-- BRIEF --
Copy out the forum post below about Apache 1.3 and mod_perl word for word, from start to finish.

-- SOURCE PASSAGE --
================
Heffstar has asked for the wisdom of the Perl Monks concerning the following question:

Hello Monks,

I'm looking for some wisdom and insight into Apache 1.3 and mod_perl.

My boss and I got into a discussion about proper web server setup and how mod_perl is used and we both aren't very suave when it comes to web admin.

Here's the scenario:

Apache 1.3
MinSpareServers 10
MaxSpareServers 20
StartServers 20
MaxRequestsPerChild 10000
MaxClients 500

We're running into the problem where we've got 20 apache children processes running which keep getting larger and larger as perl outputs our dynamic pages, all of the code is stored in RAM which is allocated to each apache process.

We do a lot of serving of PDFs and the way it's done (I don't have the code in front of me, so forgive me) is something like:

 while (<FILE>) { print @_; }

Would the size of the file be stored in memory along with the compiled code?

Also, any input on the Apache directives would be appreciated.

Thanks and all the best!

Replies are listed 'Best First'.
================
-- DATA --
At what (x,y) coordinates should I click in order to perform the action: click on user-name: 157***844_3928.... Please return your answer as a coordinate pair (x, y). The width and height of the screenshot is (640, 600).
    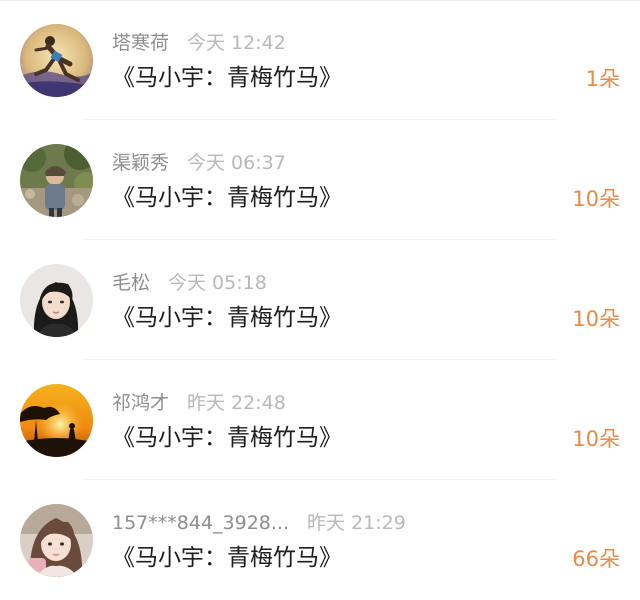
================
-- SOLUTION FOR THIS PROBLEM --
Heffstar has asked for the wisdom of the Perl Monks concerning the following question:

Hello Monks,

I'm looking for some wisdom and insight into Apache 1.3 and mod_perl.

My boss and I got into a discussion about proper web server setup and how mod_perl is used and we both aren't very suave when it comes to web admin.

Here's the scenario:

Apache 1.3
MinSpareServers 10
MaxSpareServers 20
StartServers 20
MaxRequestsPerChild 10000
MaxClients 500

We're running into the problem where we've got 20 apache children processes running which keep getting larger and larger as perl outputs our dynamic pages, all of the code is stored in RAM which is allocated to each apache process.

We do a lot of serving of PDFs and the way it's done (I don't have the code in front of me, so forgive me) is something like:

 while (<FILE>) { print @_; }

Would the size of the file be stored in memory along with the compiled code?

Also, any input on the Apache directives would be appreciated.

Thanks and all the best!

Replies are listed 'Best First'.